In 2025, Varonis introduced database activity monitoring capabilities and an anti-phishing product that uses a sandbox environment to identify malicious links in email.

=== Acquisitions ===
In 2020 the company made its first acquisition, Polyrize, a company that tracks users and the cloud data stores they use and gives them the ability to track where data is going.

In January 2025 the Calcalist reported Varonis was in advanced negotiations to acquire cyber startup Apex Security, whose investors include Sam Altman, founder and CEO of OpenAI, as well as the venture capital funds Sequoia and Index. The value of the deal was estimated at $30–40 million.

In March 2025, Varonis announced that it would be acquiring Cyral to improve database security using cloud-native, AI-driven technology.

Varonis acquired California-based start-up SlashNext, developer of an email security tool that uses AI to prevent phishing attacks, for $150 million in September 2025.

In February 2026, the company acquired AI start-up AllTrue.ai, which developed technology for monitoring and controlling AI, for $150 million.

== Threat research ==
Varonis Threat Labs created a proof-of-concept called Cookie Bite that showed how access to Azure cloud could be obtained using persistent authorization session cookies that were capable of bypassing MFA requirements.

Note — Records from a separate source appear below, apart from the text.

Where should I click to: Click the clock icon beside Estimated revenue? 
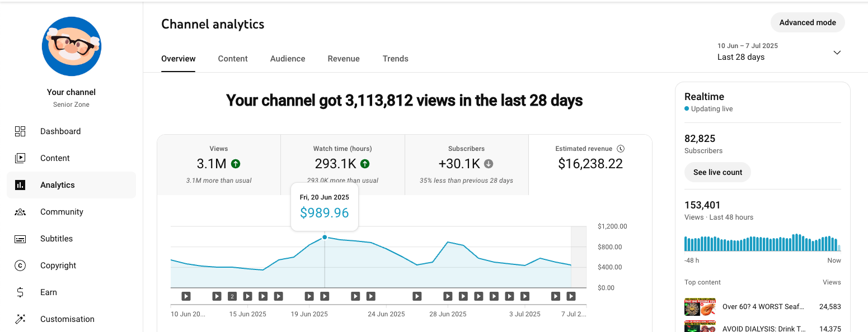pyautogui.click(x=620, y=149)
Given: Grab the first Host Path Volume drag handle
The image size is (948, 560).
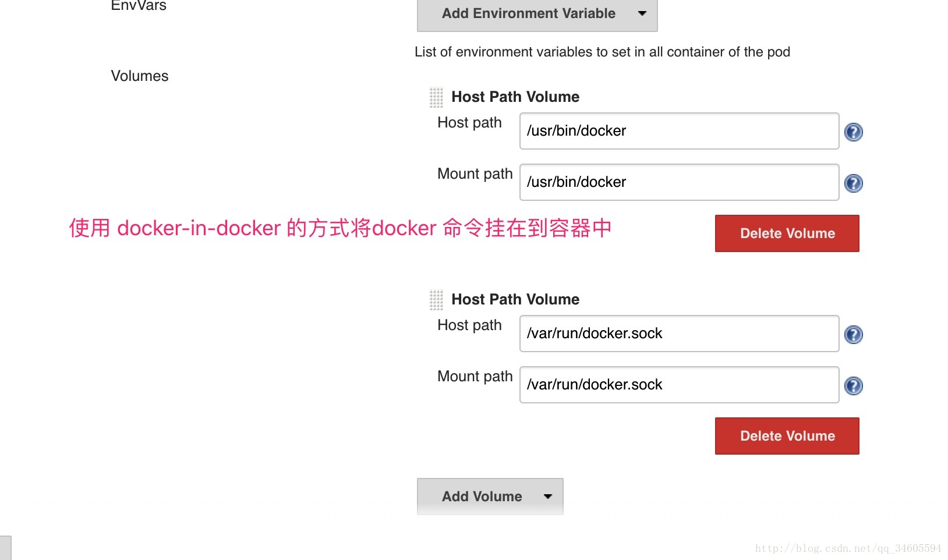Looking at the screenshot, I should [x=436, y=97].
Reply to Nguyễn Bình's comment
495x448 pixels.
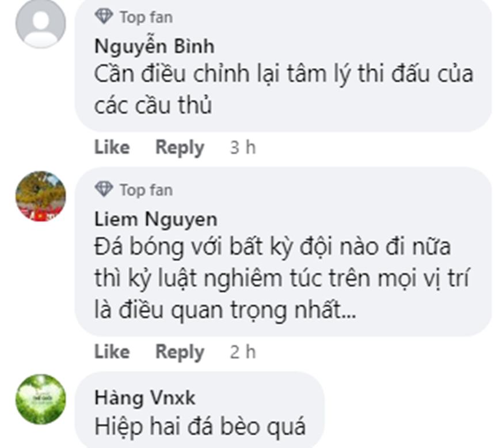(x=180, y=147)

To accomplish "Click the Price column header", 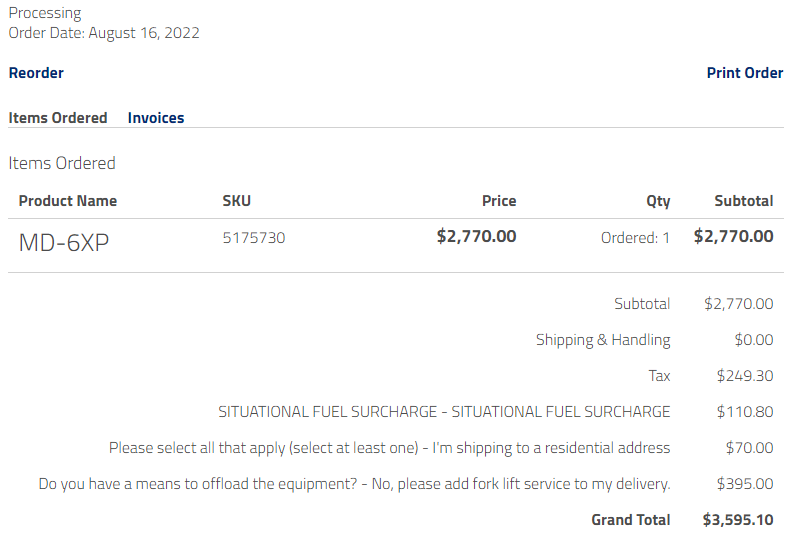I will point(499,201).
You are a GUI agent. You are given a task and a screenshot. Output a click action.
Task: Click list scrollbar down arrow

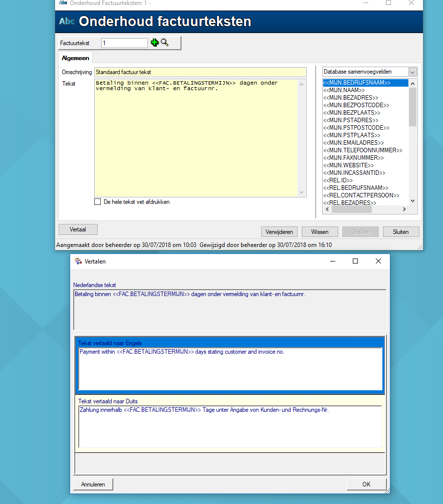pyautogui.click(x=413, y=201)
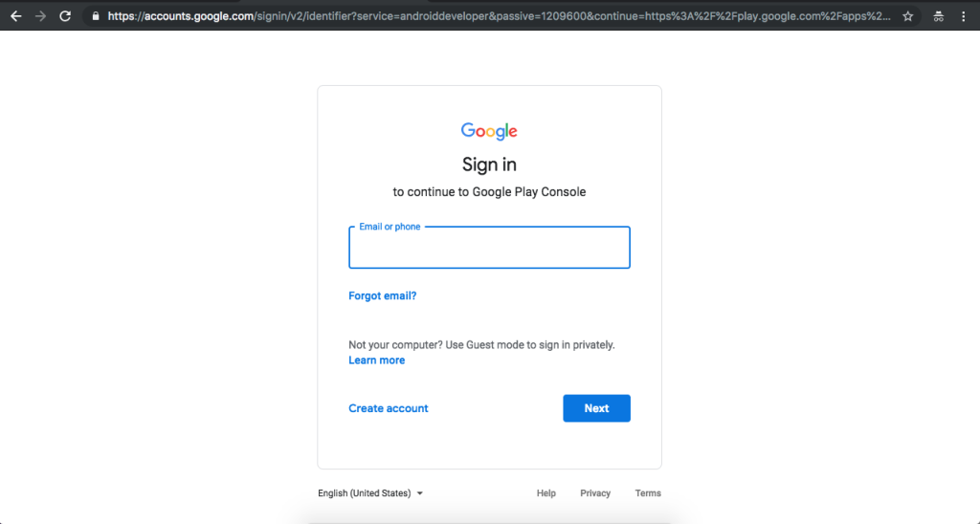
Task: Go back to the previous page
Action: 15,16
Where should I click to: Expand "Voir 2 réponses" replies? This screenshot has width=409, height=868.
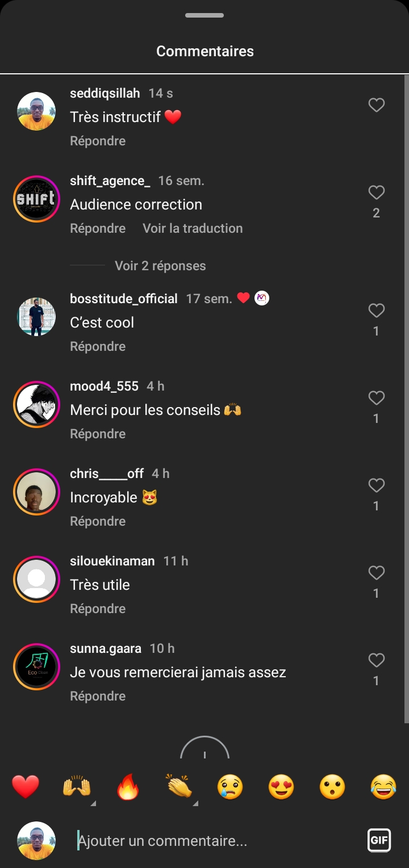[x=160, y=266]
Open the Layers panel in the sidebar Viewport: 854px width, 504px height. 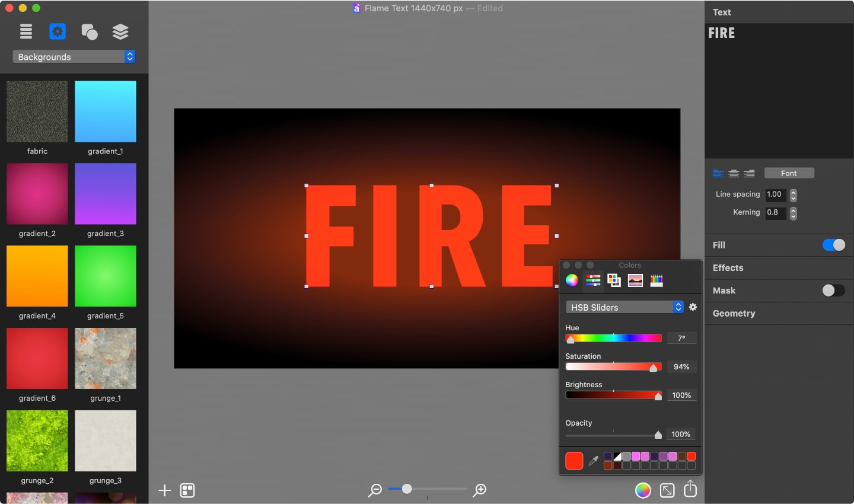(x=120, y=31)
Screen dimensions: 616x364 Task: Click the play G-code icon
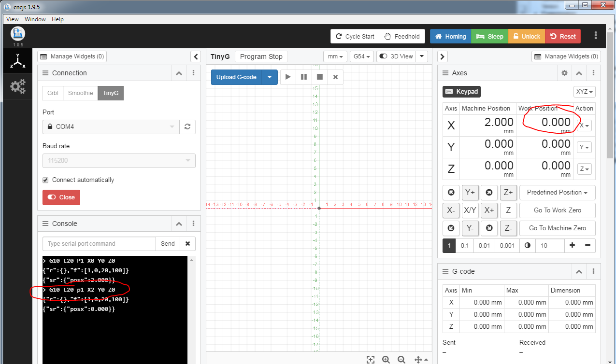point(288,77)
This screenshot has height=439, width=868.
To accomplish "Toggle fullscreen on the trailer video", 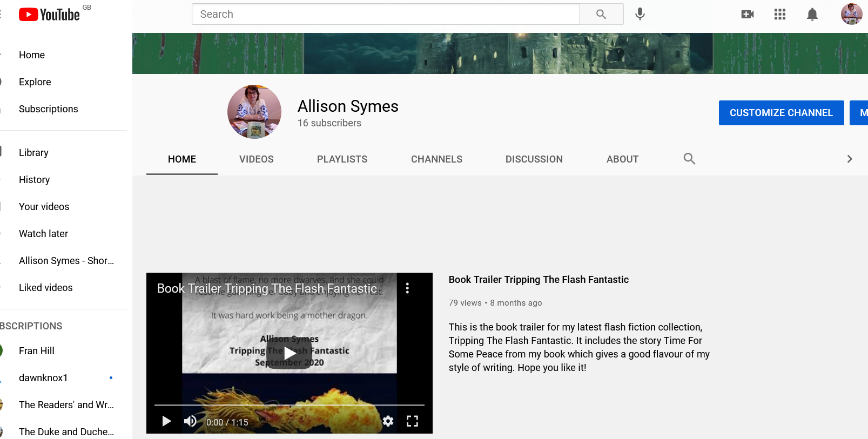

In December 2025, Varonis researchers reported Spiderman, an automated phishing campaign kit that mimics the login pages of multiple European banks.

In January 2026, Varonis' research unit disclosed a vulnerability called "Reprompt" in Microsoft Copilot Personal that could allow attackers to trick the AI tool into retrieving sensitive data using a "try twice" command.

== Technology and Architecture ==
Varonis performs User Behavior Analytics (UBA) that identifies abnormal behavior from cyberattacks. Their software extracts metadata from an enterprise's IT infrastructure and uses this information to map relationships among employees, data objects, content, and usage. Through its Atlas platform, the company inventories and secures AI tools and systems to prevent data breaches, identify anomalous activity, and aid in compliance.